* [Source document]:
We frequently show at our photographic displays a photograph looking from the High Road, Laindon over the railway line towards Langdon Hills and in the middle of the photograph is this large house. I have been surprised how many people asked about it. So I thought the easy way was to reprint with permission the article Dr Rodney Cole wrote in the Basildon Natural History publications a couple of years ago.

Lost House in the Forest: the story of Nore View by Dr. Rod Cole

Those who are familiar with the Marks Hill Wood Nature Reserve will appreciate that it consists of a remarkable mosaic of ancient woodland, arable and meadow, upon which a network of unmade roads and plotland was superimposed during the late nineteenth and early twentieth centuries. All former habitations have since been removed, courtesy of the Basildon Development Corporation, which bought up everything when it was planning to build a housing estate on the site. Fortunately for the whole region, that estate was never built, and instead the Essex Wildlife Trust was enabled to purchase its entire Langdon estate, including Marks Hill Wood.

What is not so immediately obvious is that there were two phases in the plotland saga. Both of them were made possible by the dramatic drop in the value of farmland following the onset of the agricultural depression in the 1870s. At first there was a tendency for quite opulent houses to be built, in the period before the First World War. After that came an entirely different stage, the reasons for which are not entirely clear, when smaller plots were sold, upon which a wide variety of humbler dwellings and summer huts – the Russians would call them dachas – was created, very largely at the behest of folk living in London and travelling to their country refuges by rail. The heyday of this process was in the 1920s-30s.

One of the most splendid of the earlier houses was Nore View, which stood in the midst of Nore View Crescent , currently set deeply in the secondary woodland, so that tall ash trees now grow where once there must have been some very fine gardens. Little remains of the vegetation of that cultivated era save the series of box trees which struggle to maintain their place in the dense growth. A particularly splendid copper beech tree was a fine legacy until only a few years ago, when it succumbed all too rapidly to the wood-consuming Giant Polypore fungus (Meripilus giganteus), and the dead tree had to be taken down lest it become too much of a hazard.

The very name of the house tells us plenty about what the area was like, over a century ago, when there was much less by way of woodland on the Langdon ridge. You would be hard put to it to catch a glimpse of the Nore, in the Thames estuary, from this spot nowadays, unless you were clinging to the topmost branches of the woodland – perhaps.

* [Data records]:
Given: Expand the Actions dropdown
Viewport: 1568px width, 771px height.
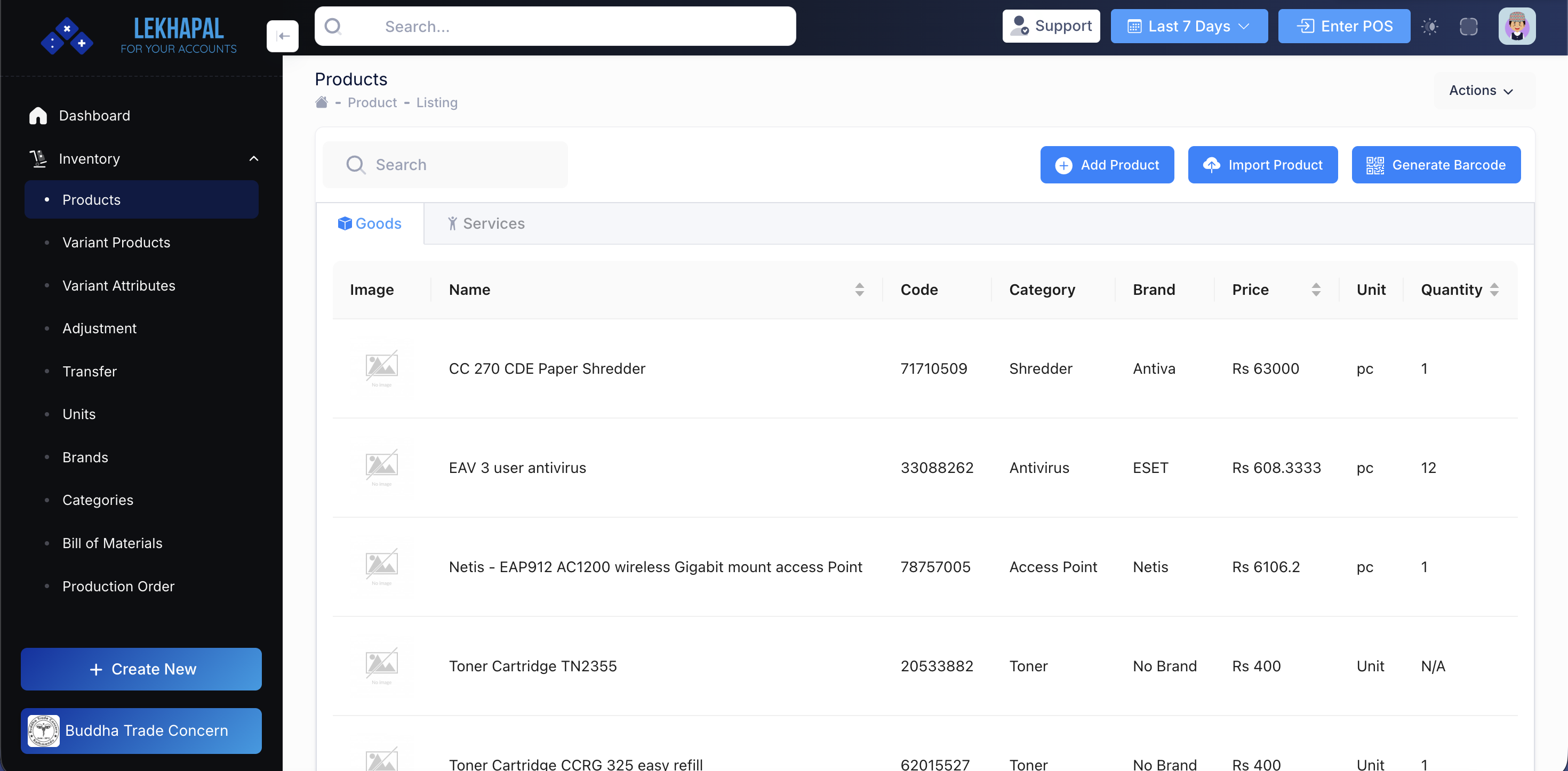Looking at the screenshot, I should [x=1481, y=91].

...

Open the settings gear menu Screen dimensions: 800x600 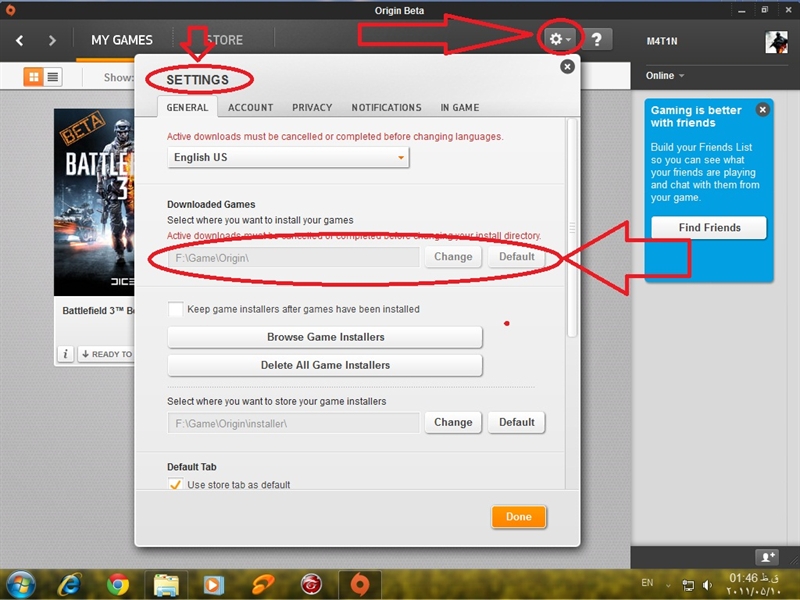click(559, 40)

* [Goal]:
Please continue the article on the lost Nore View house, starting right after its last sentence.

* [Output of the exercise]:
Yet there was a time, when the open and arable nature of the surrounding countryside was still a feature, when Nore View stood out as a distinctive landmark on Langdon Hills, visible to all who travelled on the Fenchurch Street to Southend railway – a “landmark well known to all regular train travellers”, as a newspaper report in January 1938 tells us.

Alas, that report in the Grays and Tilbury Gazette of 15th January was made in the immediate aftermath of a disastrous fire, which consumed almost the entire house. The report tells us plenty, not least about the levels of literacy expected of those both writing and reading the local newspaper at that time. We are told that the premises had been occupied by Mrs Mary Ellen Chataway over the previous 14 years, and that as she set off on the Saturday to visit friends in County Down, her housekeeper, Mrs Wood, went to Gravesend. The fire, in the early hours of Sunday, was first spotted by P.C. Wells of Langdon Hills. “The flames had by that time got a firm hold on the building and silhouetted it against the sky. All the other property stands below Nore View and is composed of small bungalows.”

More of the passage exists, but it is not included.